Each entry below is to be transcribed exactly.
____ PROVIDED DATA
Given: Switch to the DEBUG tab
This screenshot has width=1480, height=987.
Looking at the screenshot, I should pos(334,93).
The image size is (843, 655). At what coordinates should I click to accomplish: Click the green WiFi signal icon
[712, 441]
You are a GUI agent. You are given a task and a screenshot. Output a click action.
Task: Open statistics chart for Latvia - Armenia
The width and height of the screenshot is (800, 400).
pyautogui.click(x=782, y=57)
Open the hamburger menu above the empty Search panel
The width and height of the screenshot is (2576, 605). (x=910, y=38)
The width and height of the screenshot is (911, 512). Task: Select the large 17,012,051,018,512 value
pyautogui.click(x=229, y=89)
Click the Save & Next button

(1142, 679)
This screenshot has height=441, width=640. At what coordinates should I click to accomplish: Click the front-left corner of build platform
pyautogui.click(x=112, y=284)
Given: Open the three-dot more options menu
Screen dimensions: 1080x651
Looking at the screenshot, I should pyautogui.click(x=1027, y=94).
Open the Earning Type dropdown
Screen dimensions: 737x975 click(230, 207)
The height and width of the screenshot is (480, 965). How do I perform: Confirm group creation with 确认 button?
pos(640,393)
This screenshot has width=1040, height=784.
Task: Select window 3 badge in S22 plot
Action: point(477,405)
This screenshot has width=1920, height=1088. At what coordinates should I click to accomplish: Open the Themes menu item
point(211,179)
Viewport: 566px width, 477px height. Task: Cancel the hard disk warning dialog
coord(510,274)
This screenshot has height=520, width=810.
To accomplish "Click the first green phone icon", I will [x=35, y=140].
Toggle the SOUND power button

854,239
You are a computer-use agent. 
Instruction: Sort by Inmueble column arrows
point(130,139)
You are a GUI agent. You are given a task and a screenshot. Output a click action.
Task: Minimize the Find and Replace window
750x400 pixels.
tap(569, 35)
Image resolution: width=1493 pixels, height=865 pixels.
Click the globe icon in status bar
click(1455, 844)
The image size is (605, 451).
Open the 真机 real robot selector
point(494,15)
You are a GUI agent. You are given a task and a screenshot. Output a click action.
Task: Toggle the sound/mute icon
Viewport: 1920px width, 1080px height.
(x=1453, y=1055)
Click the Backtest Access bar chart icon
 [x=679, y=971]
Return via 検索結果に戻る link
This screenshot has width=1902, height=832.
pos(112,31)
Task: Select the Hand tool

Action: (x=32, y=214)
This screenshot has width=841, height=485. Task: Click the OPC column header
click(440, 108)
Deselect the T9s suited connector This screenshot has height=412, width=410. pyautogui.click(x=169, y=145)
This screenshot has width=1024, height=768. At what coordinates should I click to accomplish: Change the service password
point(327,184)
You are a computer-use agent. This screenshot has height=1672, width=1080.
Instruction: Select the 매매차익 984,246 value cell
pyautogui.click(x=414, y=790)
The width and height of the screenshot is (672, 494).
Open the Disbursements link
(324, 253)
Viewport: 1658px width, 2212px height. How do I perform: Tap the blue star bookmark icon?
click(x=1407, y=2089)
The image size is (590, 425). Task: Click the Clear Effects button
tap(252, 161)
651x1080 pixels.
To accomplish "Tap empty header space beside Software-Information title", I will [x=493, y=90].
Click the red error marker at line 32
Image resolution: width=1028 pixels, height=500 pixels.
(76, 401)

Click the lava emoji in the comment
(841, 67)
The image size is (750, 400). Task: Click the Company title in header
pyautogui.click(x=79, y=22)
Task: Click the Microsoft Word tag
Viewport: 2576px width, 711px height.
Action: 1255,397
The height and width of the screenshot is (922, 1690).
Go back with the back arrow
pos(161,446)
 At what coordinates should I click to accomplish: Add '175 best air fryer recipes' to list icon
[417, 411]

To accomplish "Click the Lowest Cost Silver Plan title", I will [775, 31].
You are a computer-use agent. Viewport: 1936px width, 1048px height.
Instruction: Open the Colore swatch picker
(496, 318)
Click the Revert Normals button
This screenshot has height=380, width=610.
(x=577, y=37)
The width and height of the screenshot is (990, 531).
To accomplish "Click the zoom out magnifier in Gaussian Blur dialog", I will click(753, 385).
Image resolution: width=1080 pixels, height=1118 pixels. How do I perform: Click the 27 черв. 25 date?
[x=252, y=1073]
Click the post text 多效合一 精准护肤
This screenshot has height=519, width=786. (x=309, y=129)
________
__SOLUTION FOR THIS EXERCISE__:
Given: Switch to the DEBUG tab
This screenshot has width=1480, height=987.
Looking at the screenshot, I should pos(334,93).
The image size is (843, 655). At what coordinates should I click to accomplish: Click the green WiFi signal icon
[712, 441]
You are a GUI agent. You are given a task and a screenshot. Output a click action.
Task: Open statistics chart for Latvia - Armenia
The width and height of the screenshot is (800, 400).
pyautogui.click(x=782, y=57)
Open the hamburger menu above the empty Search panel
The width and height of the screenshot is (2576, 605). (x=910, y=38)
The width and height of the screenshot is (911, 512). Task: Select the large 17,012,051,018,512 value
pyautogui.click(x=229, y=89)
Click the Save & Next button

(1142, 679)
This screenshot has height=441, width=640. At what coordinates should I click to accomplish: Click the front-left corner of build platform
pyautogui.click(x=112, y=284)
Given: Open the three-dot more options menu
Screen dimensions: 1080x651
Looking at the screenshot, I should pyautogui.click(x=1027, y=94).
Open the Earning Type dropdown
Screen dimensions: 737x975 click(230, 207)
The height and width of the screenshot is (480, 965). How do I perform: Confirm group creation with 确认 button?
pos(640,393)
This screenshot has width=1040, height=784.
Task: Select window 3 badge in S22 plot
Action: point(477,405)
This screenshot has width=1920, height=1088. At what coordinates should I click to accomplish: Open the Themes menu item
point(211,179)
Viewport: 566px width, 477px height. Task: Cancel the hard disk warning dialog
coord(510,274)
This screenshot has height=520, width=810.
To accomplish "Click the first green phone icon", I will [x=35, y=140].
Toggle the SOUND power button

854,239
You are a computer-use agent. 
Instruction: Sort by Inmueble column arrows
point(130,139)
You are a GUI agent. You are given a task and a screenshot. Output a click action.
Task: Minimize the Find and Replace window
750x400 pixels.
tap(569, 35)
Image resolution: width=1493 pixels, height=865 pixels.
Click the globe icon in status bar
click(1455, 844)
The image size is (605, 451).
Open the 真机 real robot selector
point(494,15)
You are a GUI agent. You are given a task and a screenshot. Output a click action.
Task: Toggle the sound/mute icon
Viewport: 1920px width, 1080px height.
(x=1453, y=1055)
Click the Backtest Access bar chart icon
 [x=679, y=971]
Return via 検索結果に戻る link
This screenshot has width=1902, height=832.
pos(112,31)
Task: Select the Hand tool

Action: (x=32, y=214)
This screenshot has width=841, height=485. Task: Click the OPC column header
click(440, 108)
Deselect the T9s suited connector This screenshot has height=412, width=410. pyautogui.click(x=169, y=145)
This screenshot has width=1024, height=768. At what coordinates should I click to accomplish: Change the service password
point(327,184)
You are a computer-use agent. This screenshot has height=1672, width=1080.
Instruction: Select the 매매차익 984,246 value cell
pyautogui.click(x=414, y=790)
The width and height of the screenshot is (672, 494).
Open the Disbursements link
(324, 253)
Viewport: 1658px width, 2212px height. How do I perform: Tap the blue star bookmark icon?
click(x=1407, y=2089)
The image size is (590, 425). Task: Click the Clear Effects button
tap(252, 161)
651x1080 pixels.
To accomplish "Tap empty header space beside Software-Information title", I will [x=493, y=90].
Click the red error marker at line 32
Image resolution: width=1028 pixels, height=500 pixels.
(76, 401)

Click the lava emoji in the comment
(841, 67)
The image size is (750, 400). Task: Click the Company title in header
pyautogui.click(x=79, y=22)
Task: Click the Microsoft Word tag
Viewport: 2576px width, 711px height.
Action: 1255,397
The height and width of the screenshot is (922, 1690).
Go back with the back arrow
pos(161,446)
 At what coordinates should I click to accomplish: Add '175 best air fryer recipes' to list icon
[417, 411]

To accomplish "Click the Lowest Cost Silver Plan title", I will [775, 31].
You are a computer-use agent. Viewport: 1936px width, 1048px height.
Instruction: Open the Colore swatch picker
(496, 318)
Click the Revert Normals button
This screenshot has height=380, width=610.
(x=577, y=37)
The width and height of the screenshot is (990, 531).
To accomplish "Click the zoom out magnifier in Gaussian Blur dialog", I will click(753, 385).
Image resolution: width=1080 pixels, height=1118 pixels. How do I perform: Click the 27 черв. 25 date?
[x=252, y=1073]
Click the post text 多效合一 精准护肤
This screenshot has height=519, width=786. (x=309, y=129)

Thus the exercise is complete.